Jazz Jackrabbit was conceived as a boast: that a DOS machine could run a mascot platformer with the speed and colour of a 16-bit console — and then some. Jazz, a green rabbit with a red bandana and a rapid-fire LFG-9000, sprints through the planet Carrotus and beyond to rescue Eva Earlong from Devan Shell's turtle armada, inverting the tortoise-and-hare fable into cheerful ballistic warfare.

The game moves absurdly fast, and its design leans into the sensation: springboards, hoverboard bonus stages, weapon pickups from bouncing blasters to toaster guns, and sprawling levels that reward replaying at full tilt. Cliff Bleszinski's level design and the pounding tracker soundtrack gave it a swagger PC platformers had never had; the VGA palette work made console rivals look washed out.

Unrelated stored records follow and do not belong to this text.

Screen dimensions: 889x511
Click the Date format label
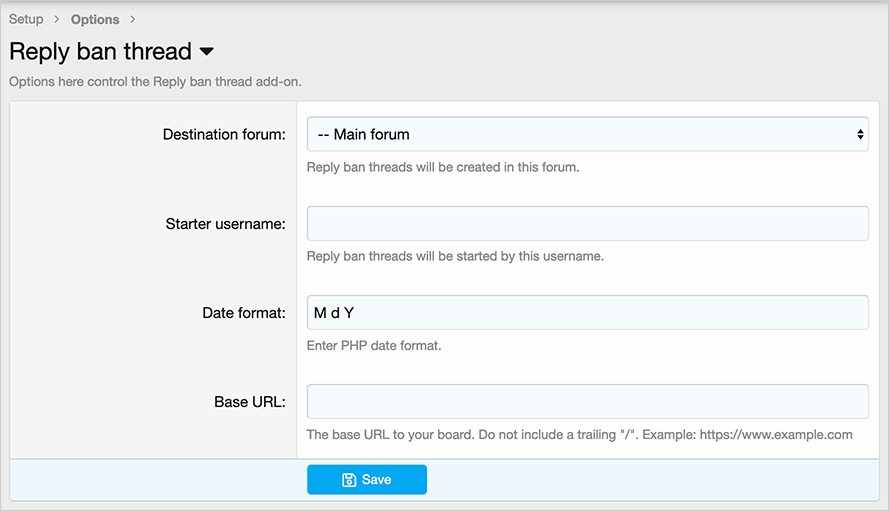244,313
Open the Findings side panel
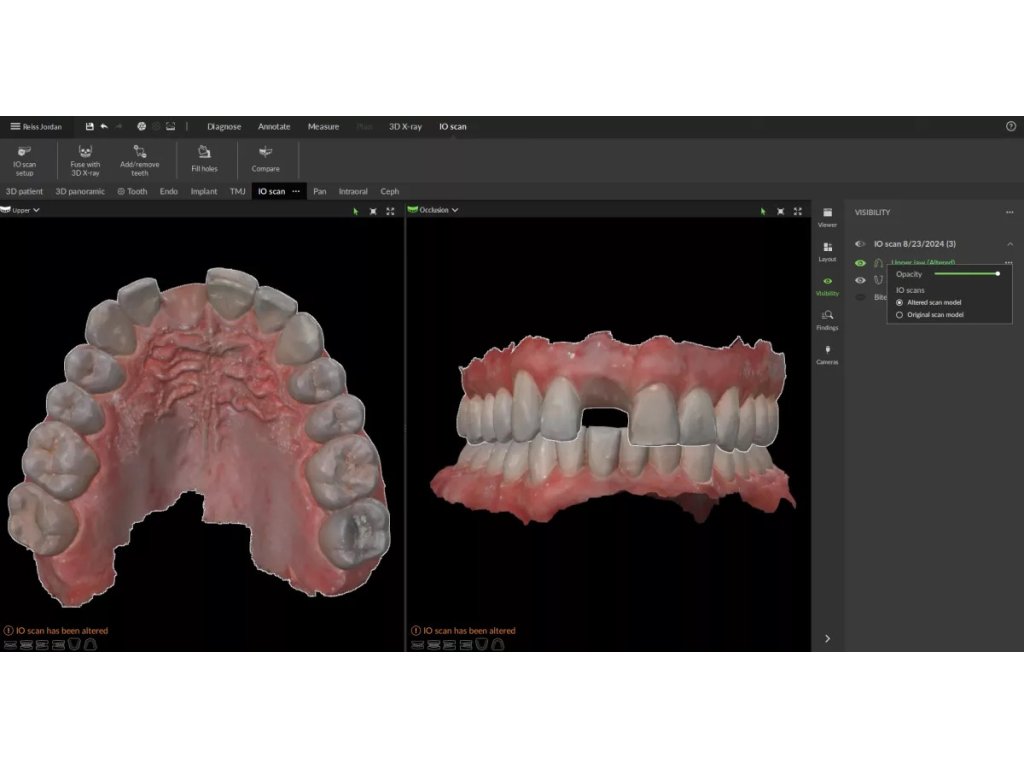 [x=827, y=319]
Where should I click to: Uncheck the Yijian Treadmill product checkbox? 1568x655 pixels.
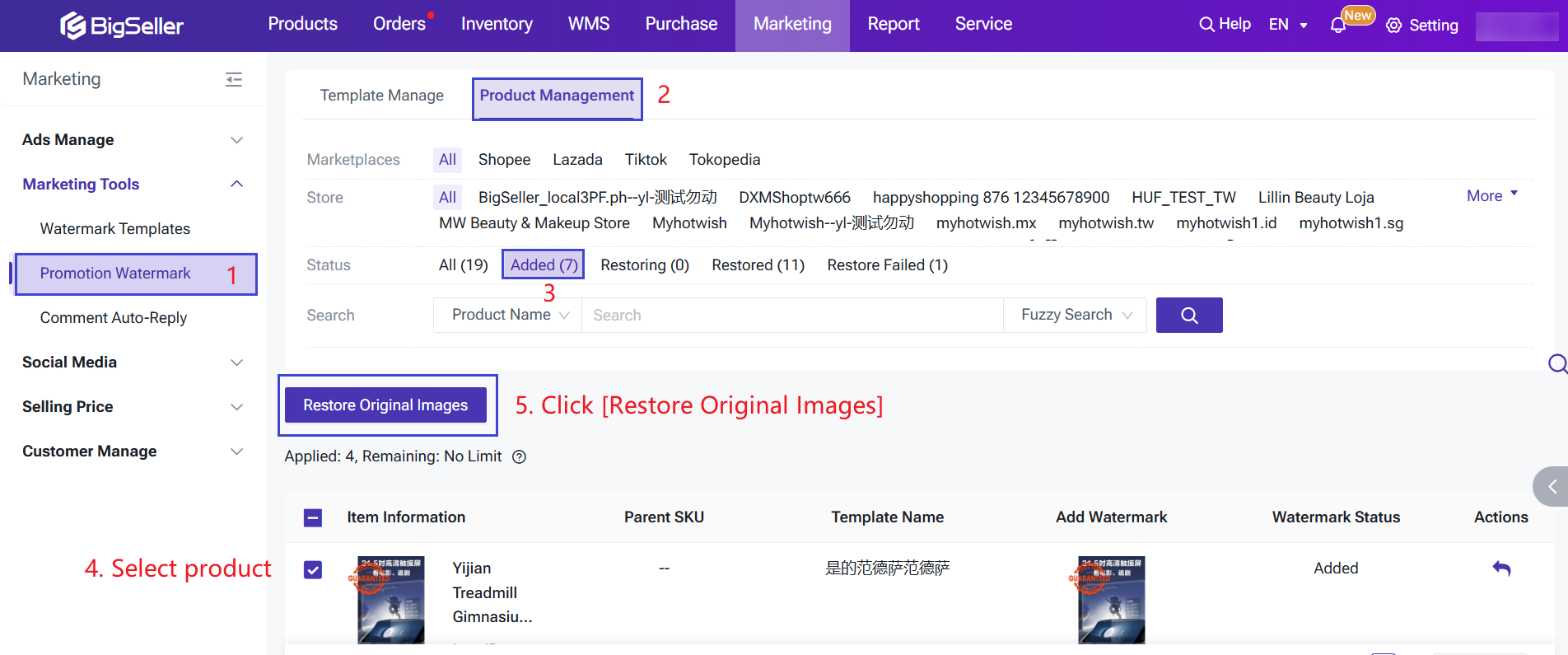[313, 569]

For Epic MegaGames it was the shareware-era flagship that established the studio's arcade credentials — and the fanbase that would follow it into a rather different future. As a statement of PC platforming confidence, it has never really been bettered.

Why it matters

Jazz Jackrabbit ended the "PCs can't do platformers" argument with sheer velocity and style, and established Epic MegaGames as a major creative force of the shareware era.

Technical notes

320x200 VGA engine tuned for extreme scroll speeds with tracker-module music — shareware-distributed episodes in the classic Apogee mould. Documented here in its DOS release.